WHAT IS ASKED:
1: Repeat the passage of the pipeline decorator thread starting at "Posted 3 years" and ending at "single for loop)? (edited)".
2: Based on the pipeline decorator thread, are the following statements correct? For each, answer yes or no and quote the words that decide it. (a) Martin.B's first message said the sample mock pipeline seemed to run perfectly on the latest code from GitHub. (b) Alejandro C asked how to run the same pipeline with different configurations using two nested loops. (c) The discussion was moved because it had started in the wrong thread.
3: Take the pipeline decorator thread further by writing the message that comes after its last one.

DOCUMENT SEGMENT:
++++++++

I tried specifying helpers functions but it still gives the same error.

What's the error you are getting ?

  
  
Posted 3 years ago

GiganticTurtle0 we had this discussion in the wrong thread, I moved it here.
Moved from the wrong thread

Martin.B   [1:55 PM]
GiganticTurtle0  the sample mock pipeline seems to be running perfectly on the latest code from GitHub, can you verify ?

Martin.B   [1:55 PM]
Spoke too soon, sorry  🙂  issue is reproducible, give me a minute here

Alejandro C   [1:59 PM]
Oh, and which approach do you suggest to achieve the same goal (simultaneously running the same pipeline with different configurations using a single for loop)? (edited) 

Alejandro C   [2:00 PM]
Unless there is a straightforward way to support it...

Martin.B   [2:01 PM]
So why wouldn't you have:
` @PipelineDecorator.component(return_values=["msg"], execution_queue="services", helper_functions=[step_one, ...., step_four])
def execute_orchestrator(config: dict):
pass # stuff
return str(msg)

@PipelineDecorator.pipeline(...)
def main_pipeline():
PLAYERS_NAMES = ["Frank", "Alexander", "John"]
PLAYERS_IDENTITIES = ["Renegade", "Observer", "Lazy"]

for player_name, player_identity in zip(PLAYERS_NAMES, PLAYERS_IDENTITIES):
    print(f"Executing pipeline for {player_name}")
    config = dict()
    config["player_name"] = player_name
    config["player_identity"] = player_identity
    execute_orchestrator(config)
    print(f"Pipeline finished for {player_name}", end="\n\n") `(edited)

++++++++

EXCERPTED RECORDS:
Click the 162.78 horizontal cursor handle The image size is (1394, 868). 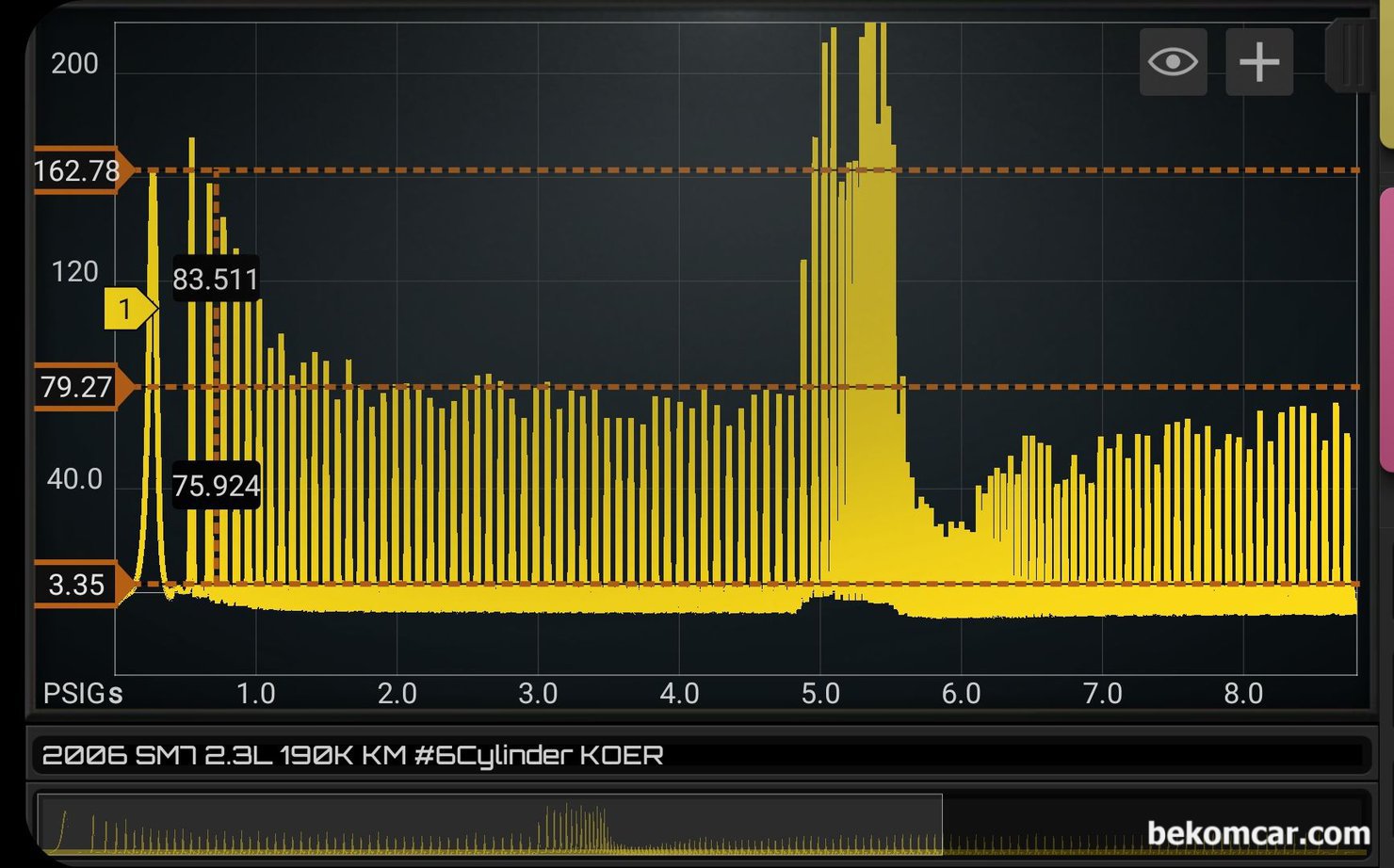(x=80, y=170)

++++++++

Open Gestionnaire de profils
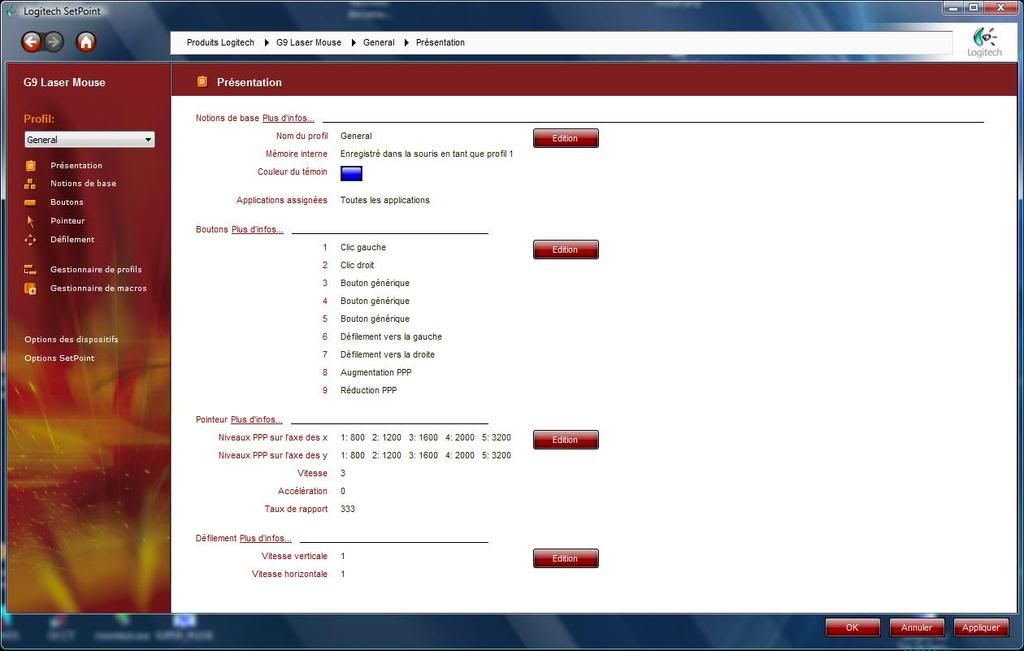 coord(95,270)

++++++++

THE ANSWERS:
1:
Posted 3 years ago

GiganticTurtle0 we had this discussion in the wrong thread, I moved it here.
Moved from the wrong thread

Martin.B   [1:55 PM]
GiganticTurtle0  the sample mock pipeline seems to be running perfectly on the latest code from GitHub, can you verify ?

Martin.B   [1:55 PM]
Spoke too soon, sorry  🙂  issue is reproducible, give me a minute here

Alejandro C   [1:59 PM]
Oh, and which approach do you suggest to achieve the same goal (simultaneously running the same pipeline with different configurations using a single for loop)? (edited)

2:
(a) Yes: "the sample mock pipeline seems to be running perfectly on the latest code from GitHub"
(b) No: "using a single for loop"
(c) Yes: "we had this discussion in the wrong thread, I moved it here."

3:
Alejandro C   [2:10 PM]
Mmm that is a very good alternative, this way I can leverage the newly-introduced nested components. However, I think it would be reasonable (plus natural) to concurrently run the same pipeline with different configurations. For example, suppose having a single agent that asynchronously orchestrate all of them (so that it is not necessary to spin up an agent for each instance of the executed pipeline). I would be happy to have that feature if it were not overly complicated to implement (I mean concurrent pipelines, I know the "asynchronous agent" is already available through the  --services-mode  CLI option) (edited) 

Martin.B   [2:14 PM]

 Mmm that is a very good alternative, this way I can leverage the newly-introduced nested components.

It actually worked! out of the box (almost you have to cast the "msg" return value), this is so cool!

 However, I think it would be reasonable (plus natural) to concurrently run the same pipeline with different configurations.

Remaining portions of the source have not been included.